**Collection entries**
::::

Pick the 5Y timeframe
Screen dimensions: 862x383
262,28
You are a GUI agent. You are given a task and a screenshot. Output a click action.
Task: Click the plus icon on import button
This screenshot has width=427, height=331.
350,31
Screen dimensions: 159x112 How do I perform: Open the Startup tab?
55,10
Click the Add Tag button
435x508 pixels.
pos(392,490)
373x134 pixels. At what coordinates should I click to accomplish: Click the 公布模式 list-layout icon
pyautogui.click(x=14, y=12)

::::

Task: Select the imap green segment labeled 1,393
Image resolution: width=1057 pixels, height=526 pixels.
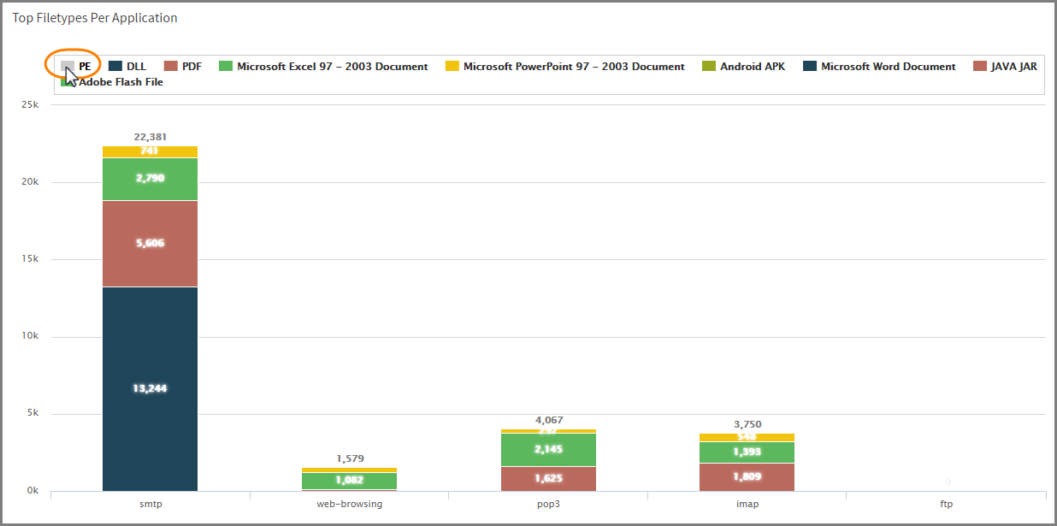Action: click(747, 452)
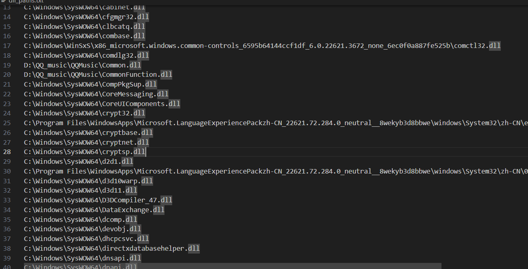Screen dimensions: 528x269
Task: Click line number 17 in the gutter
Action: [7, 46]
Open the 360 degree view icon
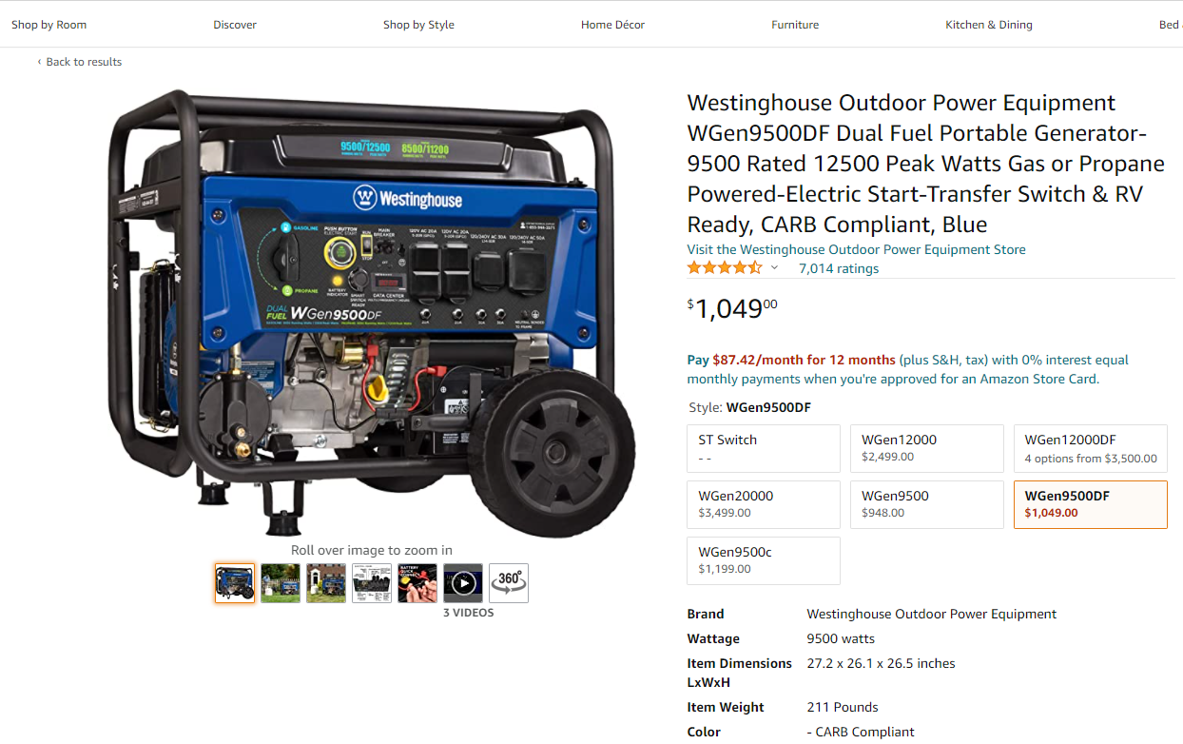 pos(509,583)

::::

Reproduce the stretch of the material from the line containing "373x134 pixels. At" through the line containing "pyautogui.click(x=14, y=12)", with both of those lines included.

**THE REPLY**
373x134 pixels. At what coordinates should I click to accomplish: Click the 公布模式 list-layout icon
pyautogui.click(x=14, y=12)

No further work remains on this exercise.